[tor-bugs] #13664 [Tor]: Potential issue with rend cache object when intro points falls to 0.

Tue Nov 4 21:26:39 UTC 2014

#13664: Potential issue with rend cache object when intro points falls to 0.
---------------------+---------------------
 Reporter:  dgoulet  |          Owner:
     Type:  defect   |         Status:  new
 Priority:  normal   |      Milestone:
Component:  Tor      |        Version:
 Keywords:  tor-hs   |  Actual Points:
Parent ID:           |         Points:
---------------------+---------------------
 (Reproduced on Tor v0.2.6.1-alpha-dev (git-a142fc29aff4b476))

 Here is the use case I was testing. I setup an HS on a remote server for
 perf analysis. On my client, I made a small script that torsocks 10
 connections on a different circuit to that HS (considering that the SOCKS5
 user/pass == unique circuit works).

 With the above, one time out of 10, I get all 10 connections to
 successfully connect and work. The rest of the time I get an arbitrary
 amout of connections failing with "Host unreachable". I feel this is a
 combo of sometimes luck and sometimes the real issue.

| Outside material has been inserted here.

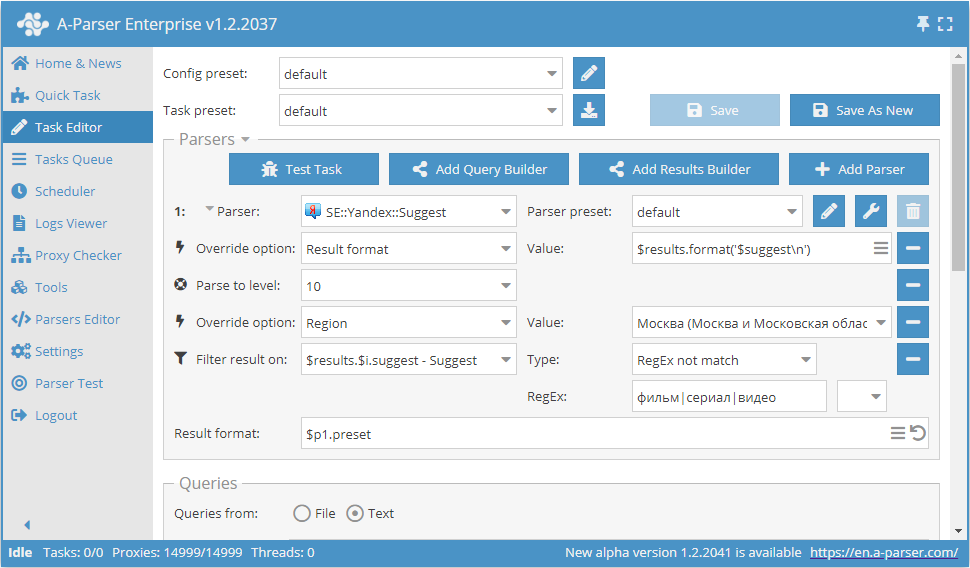
Task: Reset the Result format using undo arrow icon
Action: (x=918, y=433)
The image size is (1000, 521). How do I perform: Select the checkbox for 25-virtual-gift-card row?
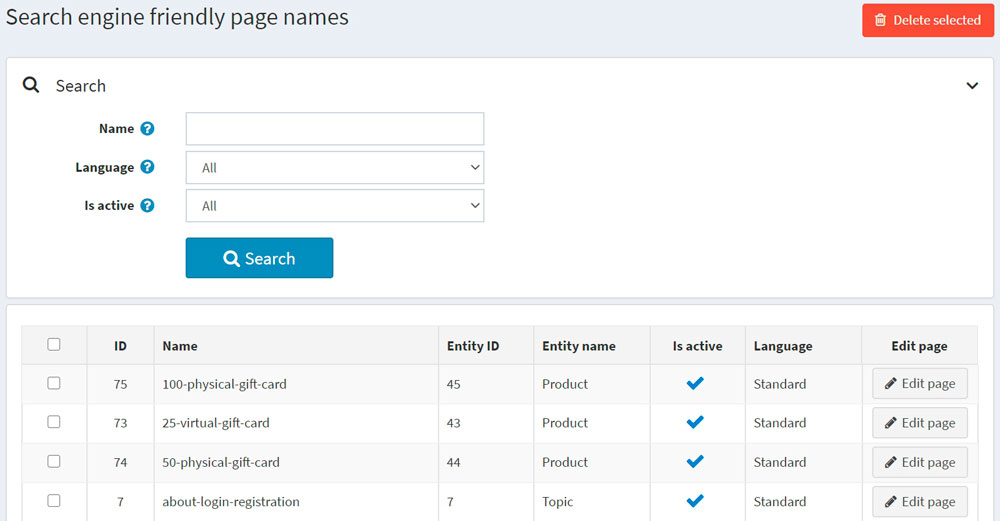point(54,422)

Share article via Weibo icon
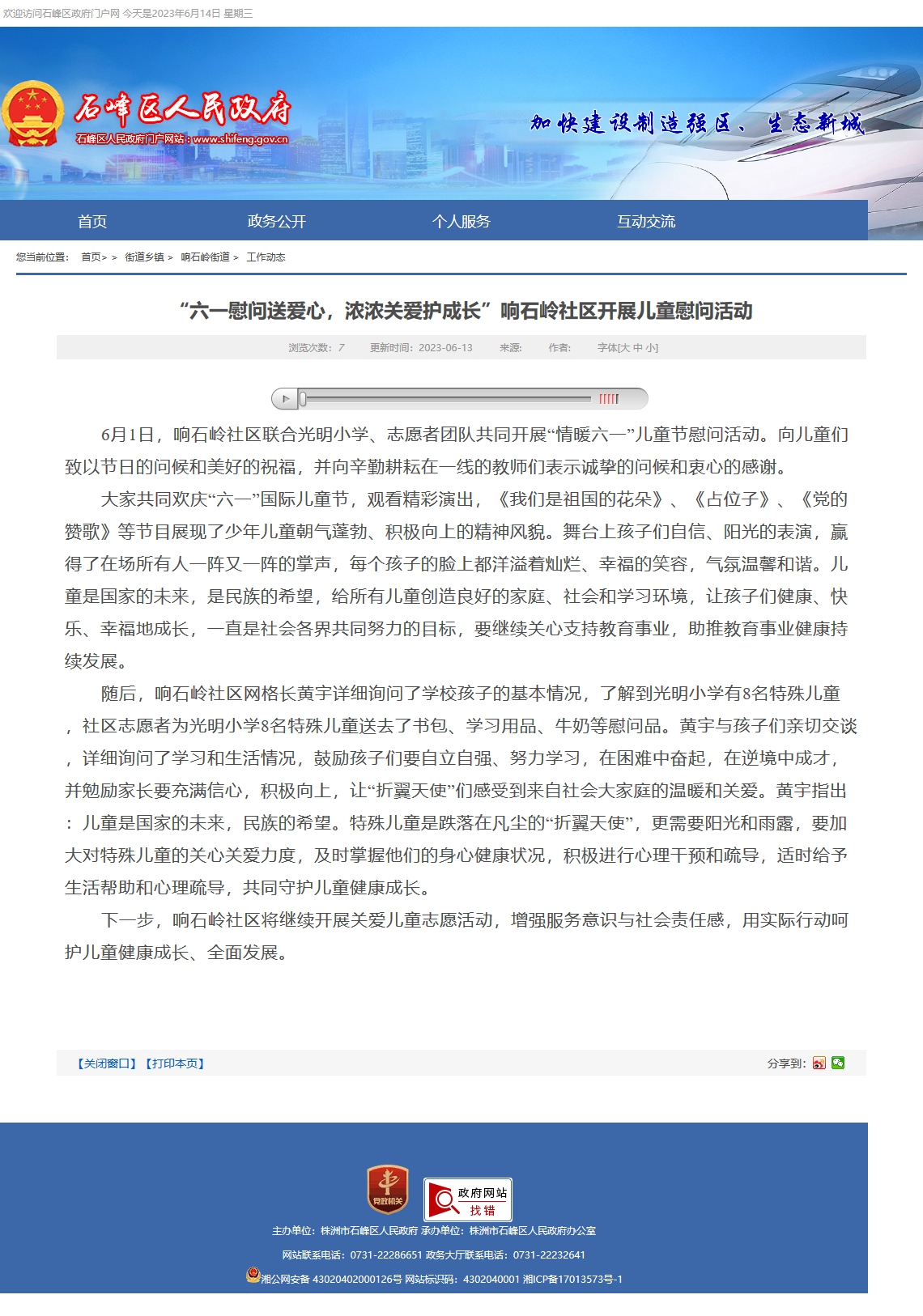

 I analyze this and my understanding is that the rend cache contains v2
 descriptor with stored intro points ("intro_nodes" variable). However,
 through the cycle of trying to connect, some intro points may be
 unrechable thus  being removed from that list. It also appears that we can
 remove nodes in that list when closing circuit that were built in
 "parallel":

 {{{
 Nov 04 15:36:08.000 [info] rend_client_close_other_intros(): Closing
 introduction circuit 25 that we built in parallel (Purpose 7).
 Nov 04 15:36:08.000 [debug] circuit_get_by_circid_channel_impl():
 circuit_get_by_circid_channel_impl() returning circuit 0x7f6f1a171190 for
 circ_id 2434373038, channel ID 0 (0x7f6f1a0425e0)
 Nov 04 15:36:08.000 [info] circuit_mark_for_close_(): Failed intro circ
 rejxmpqgho5vqdl4 to $EBE718E1A49EE229071702964F8DB1F318075FF8 (awaiting
 ack). Removing from descriptor.
 }}}

 circuit_mark_for_close_() triggers a INTRO_POINT_FAILURE_GENERIC failure
 that removes the intro point from the list. I might be wrongly
 interpreting the "we built in parallel" feature but what I can observed is
 that the intro node list becomes empty at some point which triggers a
 "let's refetch that v2 descriptor!" behaviour.

 {{{
 Nov 04 15:36:08.000 [info] rend_client_report_intro_point_failure():
 Unknown service "rejxmpqgho5vqdl4". Re-fetching descriptor.
 }}}

 However, the rend cache is not cleared of the old entry before fetching
 that new descriptor. So once the v2 descriptor is received, we store it in
 the cache using "rend_cache_store_v2_desc_as_client()" that prints this:

 {{{
 Nov 04 15:36:09.000 [info] rend_cache_store_v2_desc_as_client(): We
 already have this service descriptor rejxmpqgho5vqdl4. [rendezvous-
 service-descriptor i7hkcux5dghqv6ahstewyccltr6aud2x
 }}}

 So since we "have it" in the cache, we call "rend_client_desc_trynow()"
 and it completely fails because all intro points in the cache object are
 gone so this closes all pending connections.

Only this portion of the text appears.